Connect with us

UEFA Champions' League

Expect the expected from UEFA

They might call it a draw, but the picture drawn in Nyon last week left nothing to the imagination. If anything, it was permeated with a feeling of inevitability, an inevitability that would make a bookmaker smile; well, them and UEFA, obviously! Savvy punters would possibly have used their free bets on Real Madrid avoiding Barcelona had there been a market, as it is, the draw has kept the distinct possibility of that becoming the glamour final of glamour finals.

To the governing body of European football, the Champions League draw must be the equivalent of watching the premiere of a thriller already knowing who the killer is or if our heroes will make up and live happily ever after.

Because, you see, those canny old heads that somehow rule European football, like to leave the climax as late as possible, to engage the viewers until the end, like consummate filmmakers.

With the draw for quarters and semifinals done, we have a picture that is slowing nearing completion and that could see the final that UEFA dreams of: Barcelona against Real Madrid – the classy Pep against the arrogant Mourinho, Barca’s kids ( stop talking about Villa, Sanchez and Alves. Barca don’t buy players for hefty fees in the market) against Real’s costly assembled team, Barca’s tiki-taka against Real’s antifootball, Messi versus Ronaldo.

Of course, Milan and Apoel might crush the Spanish teams’ dreams in the quarters, but why spoil the party?

Why ruin such a perfect plan which sees Bayern Munich facing Marseille in the quarters, before progressing to a glamorous semifinal against Ronaldo and company, only to see a home final snatched away from them?

And, what an advert for the European championships that would be: Spain and Germany’s finests (ok, almost) one against the other two months before the final of Euro 2012.

And what about the other (potential) semifinal? Barca against Chelsea, the game that will present the Blues with the chance to rectify the injustice suffered in 2009 when they were knocked out by a late Andres Iniesta’s strike, albeit in controversial circumstances.

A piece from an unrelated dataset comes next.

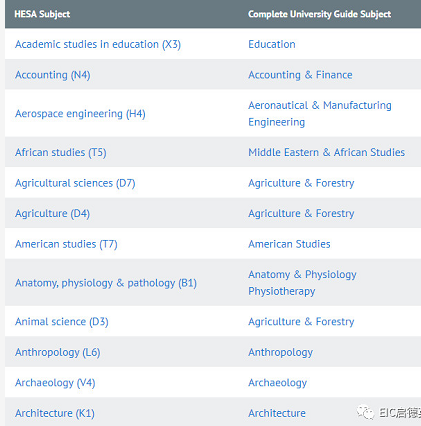This screenshot has height=426, width=421.
Task: Open Middle Eastern & African Studies link
Action: pyautogui.click(x=327, y=152)
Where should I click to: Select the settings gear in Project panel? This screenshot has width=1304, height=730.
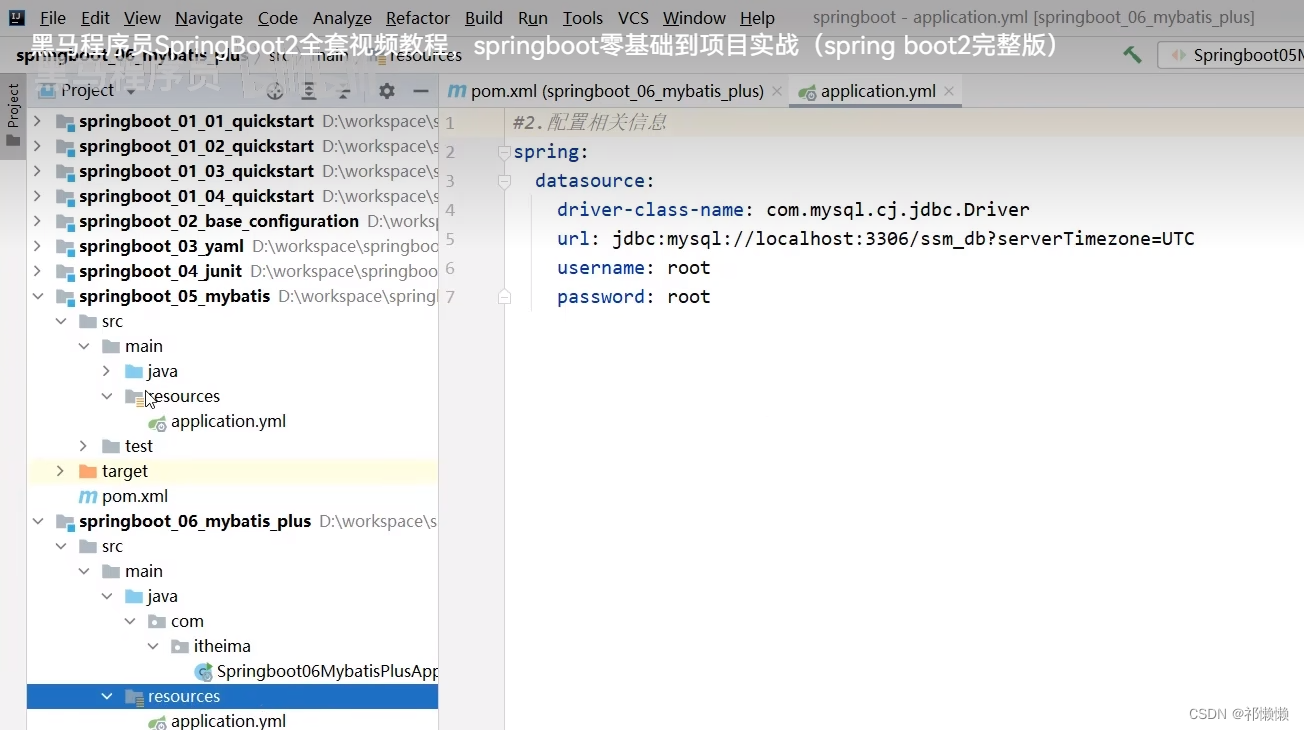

Make no mistake, Barca and Real are the best teams in the world, and not even the finest United side in recent years would have had if easy against them and, despite Fergie claiming otherwise, it’s perhaps a touch off the mark to say that, had they not been humbled by Basel, United would have set up a rematch of last year’s final.

Fantasy football? Perhaps, but don’t get offended if, in six weeks time, SKY SPORTS decide to bombard the public with adverts describe Real-Barca as the most anticipated final in years.

After all, UEFA are quite good at planning.